→ **Do this**: Retype every line of the listing below word for word.

→ **Input material**:
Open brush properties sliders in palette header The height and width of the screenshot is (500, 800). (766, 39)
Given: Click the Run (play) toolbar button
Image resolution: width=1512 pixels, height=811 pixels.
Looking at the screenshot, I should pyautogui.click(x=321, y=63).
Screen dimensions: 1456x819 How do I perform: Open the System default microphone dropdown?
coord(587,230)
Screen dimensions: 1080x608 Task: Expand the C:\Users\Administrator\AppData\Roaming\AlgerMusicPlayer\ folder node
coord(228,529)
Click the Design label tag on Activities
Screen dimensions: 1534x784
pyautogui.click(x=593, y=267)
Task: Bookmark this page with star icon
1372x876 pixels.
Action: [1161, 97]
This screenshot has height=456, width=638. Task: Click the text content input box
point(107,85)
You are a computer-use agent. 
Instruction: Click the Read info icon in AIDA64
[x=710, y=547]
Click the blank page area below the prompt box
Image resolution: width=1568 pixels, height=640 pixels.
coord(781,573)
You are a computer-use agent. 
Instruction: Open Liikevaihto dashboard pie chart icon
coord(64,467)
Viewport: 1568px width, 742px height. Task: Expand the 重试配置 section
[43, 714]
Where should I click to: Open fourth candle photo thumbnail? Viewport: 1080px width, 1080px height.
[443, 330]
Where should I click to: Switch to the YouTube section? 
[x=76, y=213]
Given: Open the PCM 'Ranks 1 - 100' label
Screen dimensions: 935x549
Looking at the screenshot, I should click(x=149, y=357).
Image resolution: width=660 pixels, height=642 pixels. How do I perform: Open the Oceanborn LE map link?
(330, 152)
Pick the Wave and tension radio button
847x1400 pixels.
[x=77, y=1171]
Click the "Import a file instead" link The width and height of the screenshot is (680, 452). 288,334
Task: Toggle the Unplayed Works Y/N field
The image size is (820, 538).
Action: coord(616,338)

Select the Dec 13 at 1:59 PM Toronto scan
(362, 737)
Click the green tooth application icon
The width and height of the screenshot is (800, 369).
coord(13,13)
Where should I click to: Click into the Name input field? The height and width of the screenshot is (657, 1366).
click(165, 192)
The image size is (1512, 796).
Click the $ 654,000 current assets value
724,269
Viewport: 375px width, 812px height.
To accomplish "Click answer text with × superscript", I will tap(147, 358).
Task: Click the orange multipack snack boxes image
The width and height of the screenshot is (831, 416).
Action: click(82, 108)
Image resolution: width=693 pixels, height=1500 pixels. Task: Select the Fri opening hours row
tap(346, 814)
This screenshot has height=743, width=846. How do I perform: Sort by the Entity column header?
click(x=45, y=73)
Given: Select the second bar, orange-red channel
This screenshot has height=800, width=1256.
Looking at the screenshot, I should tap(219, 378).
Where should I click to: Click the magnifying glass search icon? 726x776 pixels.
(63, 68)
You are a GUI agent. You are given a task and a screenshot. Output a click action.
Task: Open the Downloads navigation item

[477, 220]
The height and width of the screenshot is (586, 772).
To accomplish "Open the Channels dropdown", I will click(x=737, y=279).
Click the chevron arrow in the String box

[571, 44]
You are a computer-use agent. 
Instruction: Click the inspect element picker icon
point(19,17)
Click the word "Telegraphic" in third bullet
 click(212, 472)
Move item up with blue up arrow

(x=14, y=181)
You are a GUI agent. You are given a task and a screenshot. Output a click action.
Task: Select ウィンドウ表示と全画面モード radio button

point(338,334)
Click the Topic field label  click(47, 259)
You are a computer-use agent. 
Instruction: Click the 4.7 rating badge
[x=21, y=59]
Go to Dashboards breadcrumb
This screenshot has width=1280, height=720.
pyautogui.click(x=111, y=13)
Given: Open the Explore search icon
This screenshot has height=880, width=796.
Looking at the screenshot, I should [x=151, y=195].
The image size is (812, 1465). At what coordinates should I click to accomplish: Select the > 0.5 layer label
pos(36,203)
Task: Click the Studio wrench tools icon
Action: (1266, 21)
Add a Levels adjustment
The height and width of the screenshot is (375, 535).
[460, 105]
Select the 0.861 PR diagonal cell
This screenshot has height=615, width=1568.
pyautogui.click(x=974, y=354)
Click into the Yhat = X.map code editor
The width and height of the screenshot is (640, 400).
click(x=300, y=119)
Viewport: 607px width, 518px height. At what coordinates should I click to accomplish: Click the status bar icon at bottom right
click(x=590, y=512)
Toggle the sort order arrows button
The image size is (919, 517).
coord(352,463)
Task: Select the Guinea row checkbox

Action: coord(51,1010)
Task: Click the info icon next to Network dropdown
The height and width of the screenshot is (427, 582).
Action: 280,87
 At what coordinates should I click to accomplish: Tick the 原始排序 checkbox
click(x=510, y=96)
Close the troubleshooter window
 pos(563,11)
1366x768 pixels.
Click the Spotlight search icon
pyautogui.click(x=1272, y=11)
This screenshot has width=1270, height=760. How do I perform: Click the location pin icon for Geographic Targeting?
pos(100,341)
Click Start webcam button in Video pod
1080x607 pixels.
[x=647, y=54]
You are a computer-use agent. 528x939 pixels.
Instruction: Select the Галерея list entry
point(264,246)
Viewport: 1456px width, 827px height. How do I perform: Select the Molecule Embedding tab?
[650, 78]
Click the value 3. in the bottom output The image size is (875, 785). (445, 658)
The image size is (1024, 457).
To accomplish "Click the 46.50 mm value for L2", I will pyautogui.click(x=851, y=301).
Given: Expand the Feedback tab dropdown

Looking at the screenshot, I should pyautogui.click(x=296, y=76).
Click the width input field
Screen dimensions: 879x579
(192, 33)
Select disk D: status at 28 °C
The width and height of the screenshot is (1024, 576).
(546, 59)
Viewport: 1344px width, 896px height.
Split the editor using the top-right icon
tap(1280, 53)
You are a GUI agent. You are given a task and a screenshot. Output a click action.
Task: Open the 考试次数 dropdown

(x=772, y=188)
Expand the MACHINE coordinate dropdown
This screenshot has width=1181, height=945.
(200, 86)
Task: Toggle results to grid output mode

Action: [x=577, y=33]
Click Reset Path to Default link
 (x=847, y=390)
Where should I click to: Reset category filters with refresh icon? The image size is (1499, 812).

→ **Output of the task**:
Open brush properties sliders in palette header The height and width of the screenshot is (500, 800). (766, 39)
Given: Click the Run (play) toolbar button
Image resolution: width=1512 pixels, height=811 pixels.
Looking at the screenshot, I should pyautogui.click(x=321, y=63).
Screen dimensions: 1456x819 How do I perform: Open the System default microphone dropdown?
coord(587,230)
Screen dimensions: 1080x608 Task: Expand the C:\Users\Administrator\AppData\Roaming\AlgerMusicPlayer\ folder node
coord(228,529)
Click the Design label tag on Activities
Screen dimensions: 1534x784
pyautogui.click(x=593, y=267)
Task: Bookmark this page with star icon
1372x876 pixels.
Action: [1161, 97]
This screenshot has height=456, width=638. Task: Click the text content input box
point(107,85)
You are a computer-use agent. 
Instruction: Click the Read info icon in AIDA64
[x=710, y=547]
Click the blank page area below the prompt box
Image resolution: width=1568 pixels, height=640 pixels.
coord(781,573)
You are a computer-use agent. 
Instruction: Open Liikevaihto dashboard pie chart icon
coord(64,467)
Viewport: 1568px width, 742px height. Task: Expand the 重试配置 section
[43, 714]
Where should I click to: Open fourth candle photo thumbnail? Viewport: 1080px width, 1080px height.
[443, 330]
Where should I click to: Switch to the YouTube section? 
[x=76, y=213]
Given: Open the PCM 'Ranks 1 - 100' label
Screen dimensions: 935x549
Looking at the screenshot, I should click(x=149, y=357).
Image resolution: width=660 pixels, height=642 pixels. How do I perform: Open the Oceanborn LE map link?
(330, 152)
Pick the Wave and tension radio button
847x1400 pixels.
[x=77, y=1171]
Click the "Import a file instead" link The width and height of the screenshot is (680, 452). 288,334
Task: Toggle the Unplayed Works Y/N field
The image size is (820, 538).
Action: coord(616,338)

Select the Dec 13 at 1:59 PM Toronto scan
(362, 737)
Click the green tooth application icon
The width and height of the screenshot is (800, 369).
coord(13,13)
Where should I click to: Click into the Name input field? The height and width of the screenshot is (657, 1366).
click(165, 192)
The image size is (1512, 796).
Click the $ 654,000 current assets value
724,269
Viewport: 375px width, 812px height.
To accomplish "Click answer text with × superscript", I will tap(147, 358).
Task: Click the orange multipack snack boxes image
The width and height of the screenshot is (831, 416).
Action: click(82, 108)
Image resolution: width=693 pixels, height=1500 pixels. Task: Select the Fri opening hours row
tap(346, 814)
This screenshot has height=743, width=846. How do I perform: Sort by the Entity column header?
click(x=45, y=73)
Given: Select the second bar, orange-red channel
This screenshot has height=800, width=1256.
Looking at the screenshot, I should tap(219, 378).
Where should I click to: Click the magnifying glass search icon? 726x776 pixels.
(63, 68)
You are a GUI agent. You are given a task and a screenshot. Output a click action.
Task: Open the Downloads navigation item

[477, 220]
The height and width of the screenshot is (586, 772).
To accomplish "Open the Channels dropdown", I will click(x=737, y=279).
Click the chevron arrow in the String box

[571, 44]
You are a computer-use agent. 
Instruction: Click the inspect element picker icon
point(19,17)
Click the word "Telegraphic" in third bullet
 click(212, 472)
Move item up with blue up arrow

(x=14, y=181)
You are a GUI agent. You are given a task and a screenshot. Output a click action.
Task: Select ウィンドウ表示と全画面モード radio button

point(338,334)
Click the Topic field label  click(47, 259)
You are a computer-use agent. 
Instruction: Click the 4.7 rating badge
[x=21, y=59]
Go to Dashboards breadcrumb
This screenshot has width=1280, height=720.
pyautogui.click(x=111, y=13)
Given: Open the Explore search icon
This screenshot has height=880, width=796.
Looking at the screenshot, I should [x=151, y=195].
The image size is (812, 1465). At what coordinates should I click to accomplish: Select the > 0.5 layer label
pos(36,203)
Task: Click the Studio wrench tools icon
Action: (1266, 21)
Add a Levels adjustment
The height and width of the screenshot is (375, 535).
[460, 105]
Select the 0.861 PR diagonal cell
This screenshot has height=615, width=1568.
pyautogui.click(x=974, y=354)
Click into the Yhat = X.map code editor
The width and height of the screenshot is (640, 400).
click(x=300, y=119)
Viewport: 607px width, 518px height. At what coordinates should I click to accomplish: Click the status bar icon at bottom right
click(x=590, y=512)
Toggle the sort order arrows button
The image size is (919, 517).
coord(352,463)
Task: Select the Guinea row checkbox

Action: coord(51,1010)
Task: Click the info icon next to Network dropdown
The height and width of the screenshot is (427, 582).
Action: 280,87
 At what coordinates should I click to accomplish: Tick the 原始排序 checkbox
click(x=510, y=96)
Close the troubleshooter window
 pos(563,11)
1366x768 pixels.
Click the Spotlight search icon
pyautogui.click(x=1272, y=11)
This screenshot has width=1270, height=760. How do I perform: Click the location pin icon for Geographic Targeting?
pos(100,341)
Click Start webcam button in Video pod
1080x607 pixels.
[x=647, y=54]
You are a computer-use agent. 528x939 pixels.
Instruction: Select the Галерея list entry
point(264,246)
Viewport: 1456px width, 827px height. How do I perform: Select the Molecule Embedding tab?
[650, 78]
Click the value 3. in the bottom output The image size is (875, 785). (445, 658)
The image size is (1024, 457).
To accomplish "Click the 46.50 mm value for L2", I will pyautogui.click(x=851, y=301).
Given: Expand the Feedback tab dropdown

Looking at the screenshot, I should pyautogui.click(x=296, y=76).
Click the width input field
Screen dimensions: 879x579
(192, 33)
Select disk D: status at 28 °C
The width and height of the screenshot is (1024, 576).
(546, 59)
Viewport: 1344px width, 896px height.
Split the editor using the top-right icon
tap(1280, 53)
You are a GUI agent. You are given a task and a screenshot. Output a click action.
Task: Open the 考试次数 dropdown

(x=772, y=188)
Expand the MACHINE coordinate dropdown
This screenshot has width=1181, height=945.
(200, 86)
Task: Toggle results to grid output mode

Action: [x=577, y=33]
Click Reset Path to Default link
 (x=847, y=390)
Where should I click to: Reset category filters with refresh icon? The image size is (1499, 812).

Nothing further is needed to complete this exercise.